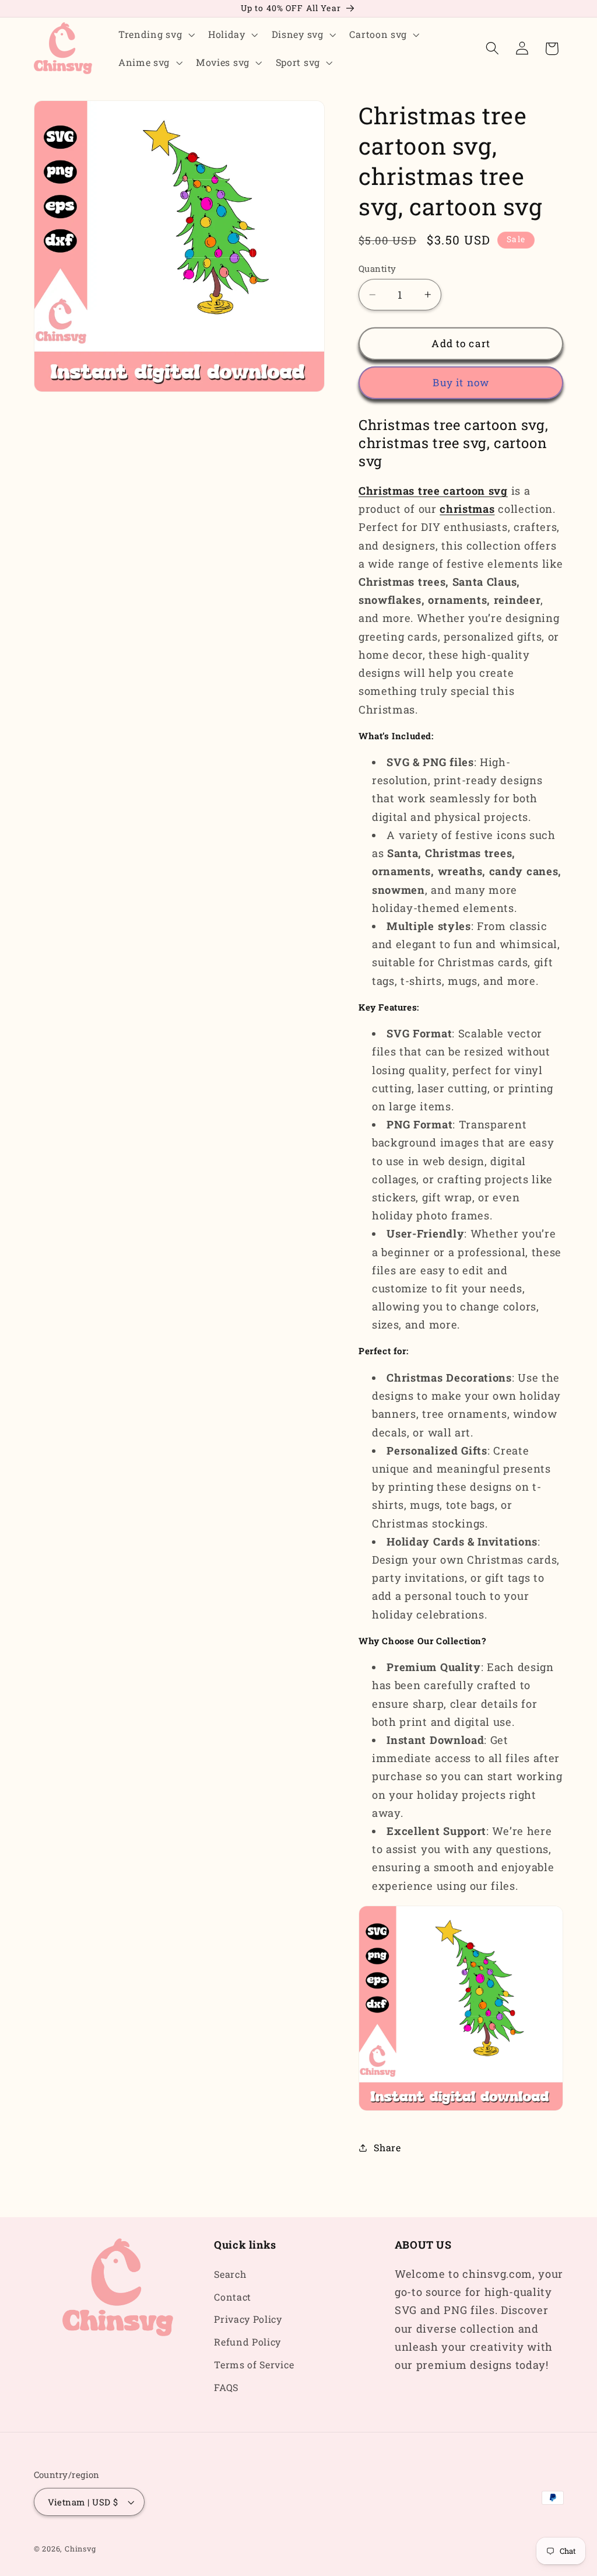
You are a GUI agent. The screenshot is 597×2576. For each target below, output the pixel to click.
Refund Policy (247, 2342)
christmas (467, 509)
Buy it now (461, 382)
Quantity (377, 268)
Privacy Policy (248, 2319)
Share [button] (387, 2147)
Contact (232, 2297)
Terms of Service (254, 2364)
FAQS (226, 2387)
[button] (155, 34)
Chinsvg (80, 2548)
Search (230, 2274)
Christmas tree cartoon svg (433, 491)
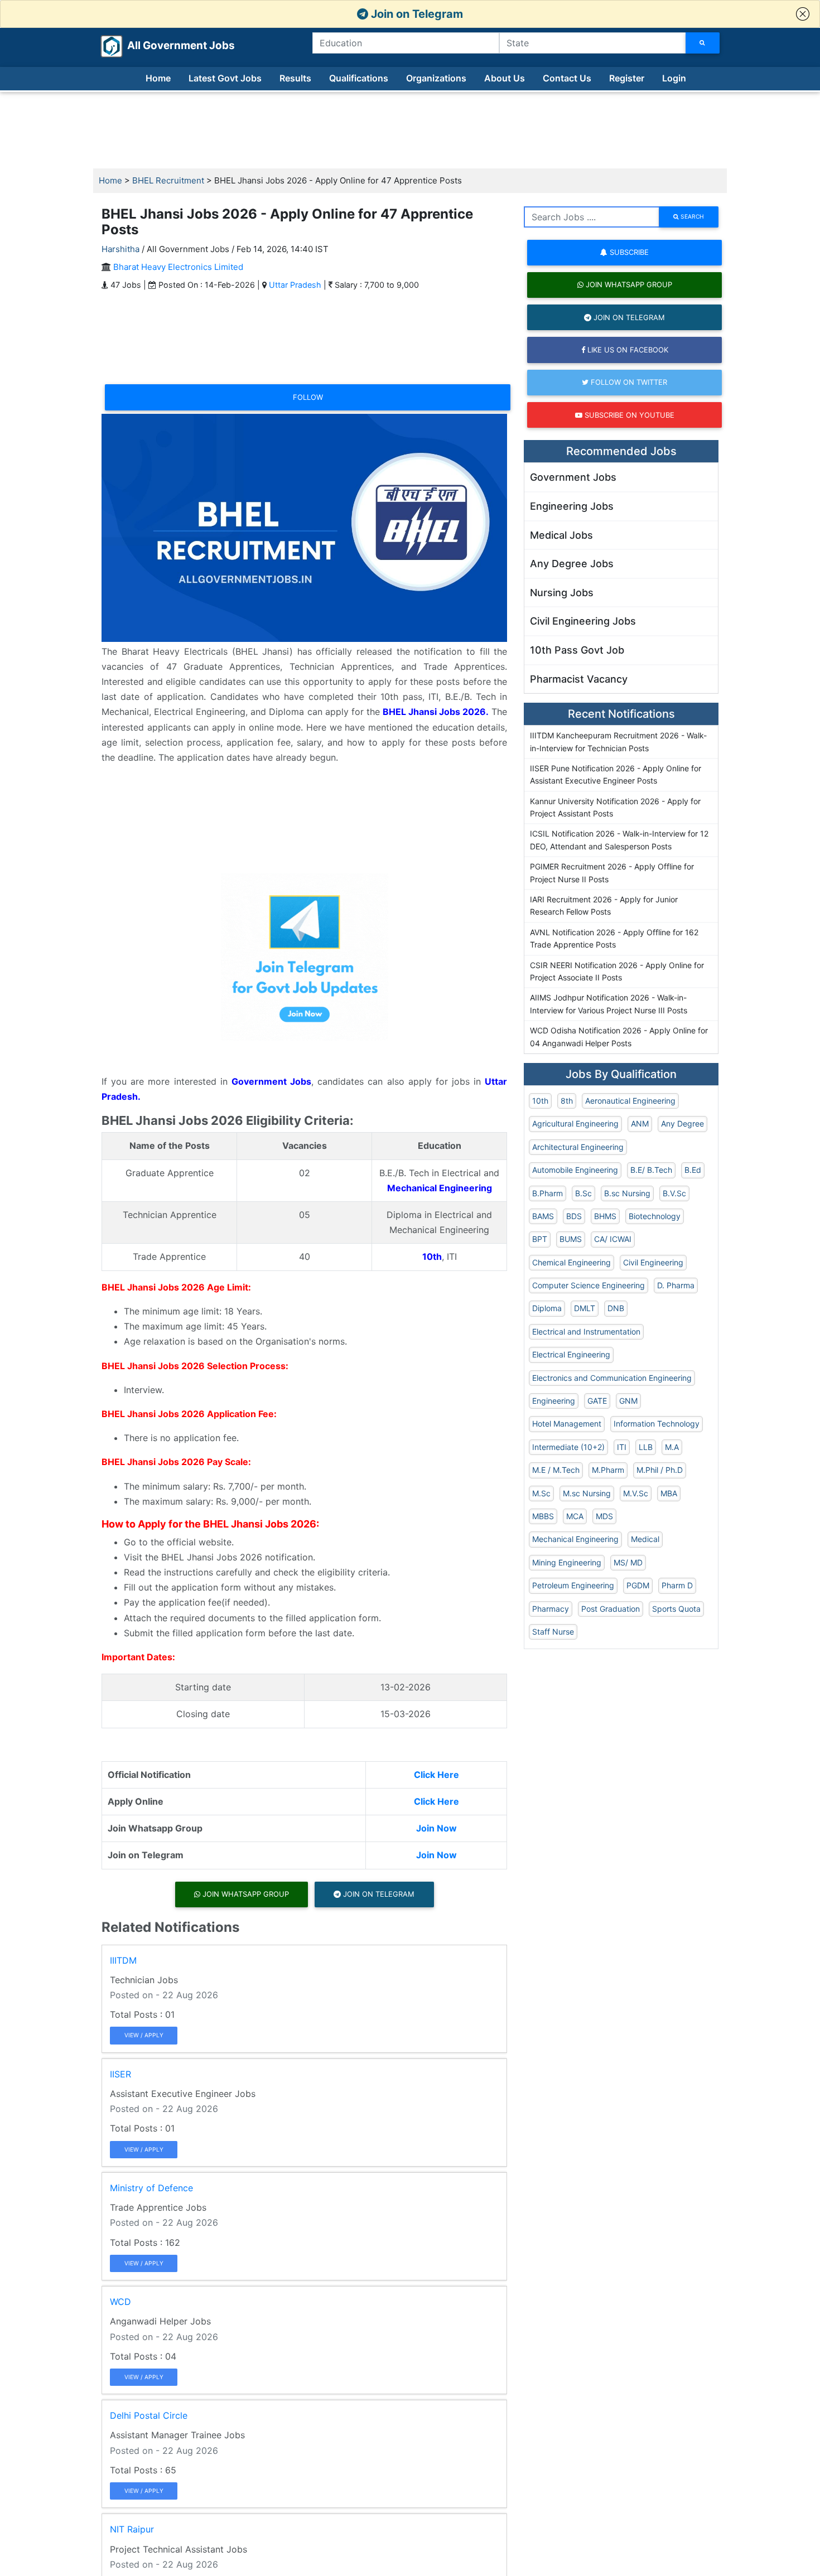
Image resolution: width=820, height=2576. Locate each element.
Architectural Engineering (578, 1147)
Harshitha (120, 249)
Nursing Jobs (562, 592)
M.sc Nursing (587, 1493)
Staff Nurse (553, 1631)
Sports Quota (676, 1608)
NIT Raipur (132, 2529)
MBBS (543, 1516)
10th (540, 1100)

----------

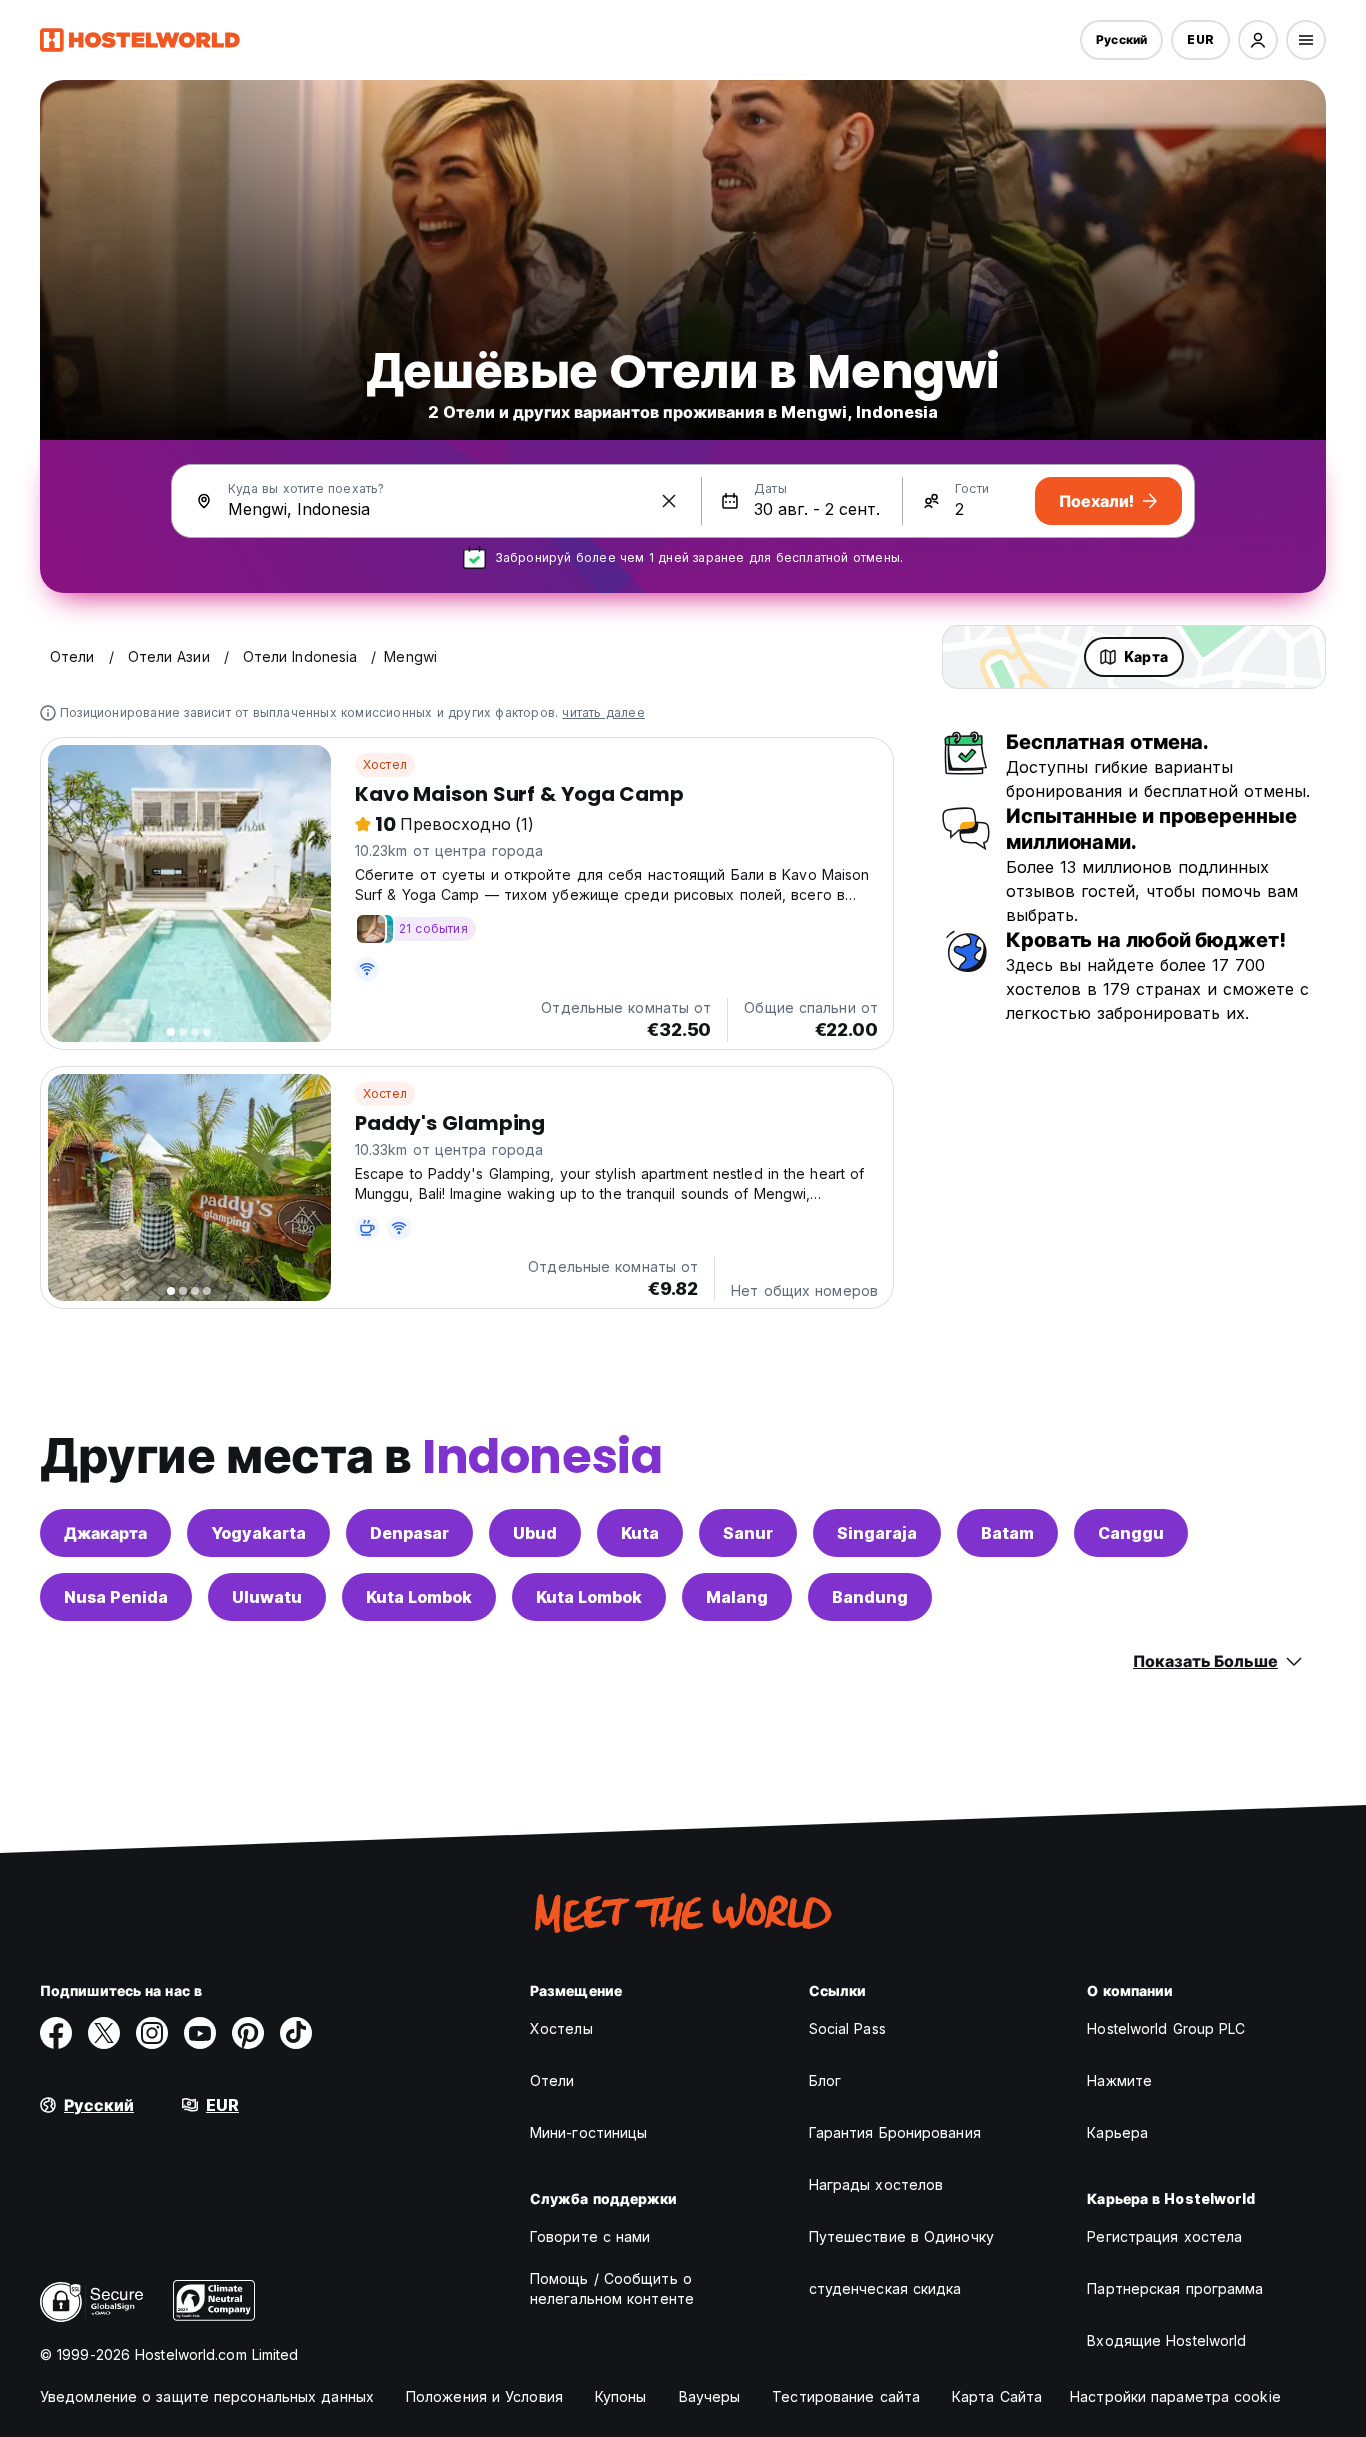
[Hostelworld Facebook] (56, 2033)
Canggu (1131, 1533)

----------

◆ **BRIEF**: In the records above, find the line with "FAQS (226, 2387)" and the line with "10th (540, 1100)", then restate word for word only those two lines and all lines between, omitting pictures.

◆ **SOLVED PROBLEM**:
FAQS (226, 2387)
[button] (155, 34)
Chinsvg (80, 2548)
Search (230, 2274)
Christmas tree cartoon svg (433, 491)
Image resolution: width=820, height=2576. Locate each element.
Architectural Engineering (578, 1147)
Harshitha (120, 249)
Nursing Jobs (562, 592)
M.sc Nursing (587, 1493)
Staff Nurse (553, 1631)
Sports Quota (676, 1608)
NIT Raipur (132, 2529)
MBBS (543, 1516)
10th (540, 1100)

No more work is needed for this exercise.